**Text under study:**
This week it’s Amazon Web Workers “investors” and there have been many before them who have lost significant sums of money to these online scams. Amazon Web Workers was a scam that promised people the opportunity to make money in return for carrying out small tasks online and through bringing in more people.
Amazon Web Workers scam
Users downloaded the Amazon Web Workers app on Google play and were paid for referring others to the platform. Promises were also made that they could earn between KES 2500-5000 every day by “helping Amazon merchants complete e-commerce orders ordering tasks through your mobile phone”. It had levels and people invested different amounts for different levels and got weekly cash payouts. Money was earned through both completing tasks and referring others. The app promised returns of up to 38% within seven days. Thousands of Kenyans it turns out downloaded the app, created accounts and referred their families and friends and began to receive weekly payments. Now all the social media pages of Amazon Web Workers have been pulled down as well as the website. The app can no longer be found on the app store and all their communication channels are offline. As things stand, heartbroken, devastated Kenyan “investors” have no idea how to proceed to recover their money and that of their friends and family.
Online, the reactions from people who had nothing to do with the scam and were unaffected range from mild amusement to “you should have known better”. This sentiment suggesting that people who get duped had it coming because they were chasing easy money is common. However, it’s important not to mention kind to remember that we are living through a pandemic that has led to the loss of income and increased financial precarity for many people. These con artists deliberately preyed on people at the worst possible moment not just locally but globally. How can you protect yourself from these scams?
Here are some indicators that an ‘opportunity’ is a scam or a Ponzi/pyramid scheme:
Participants make money by recruiting people. The more the recruits the higher the earnings.
The promise of extraordinarily high returns on investment with no risk involved. High returns guaranteed regardless of local or global economic factors should be a red flag.
Participants are pressured to join right now because the opportunity may close or because the earlier you join the higher the returns. There is this sense of emergency to it.
The institution or scheme is not registered or the scheme’s ownership is not clear. In this case, even though the scam was named Amazon Web Workers, it had nothing to do with Jeff Bezos’ Amazon.

**Task to carry out:**
In the text on the Amazon Web Workers scam, what return did the app promise within seven days?

**Supplied information:**
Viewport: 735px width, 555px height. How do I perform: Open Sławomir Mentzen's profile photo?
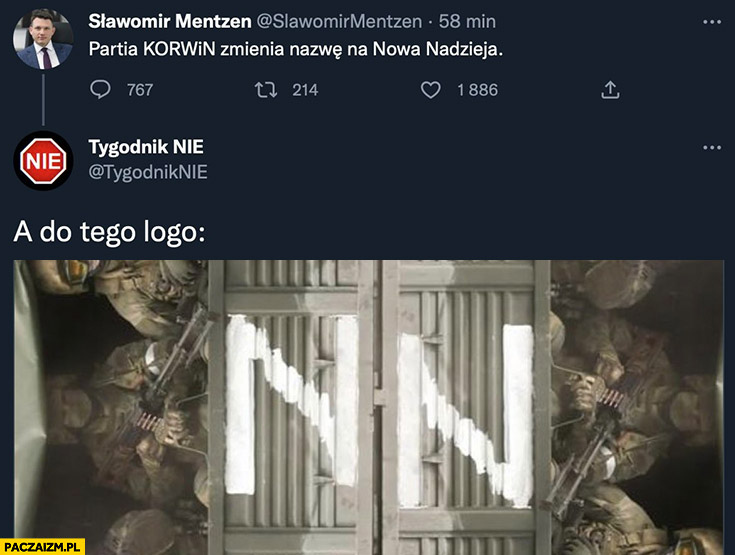point(43,39)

**Solution for this task:**
Up to 38%.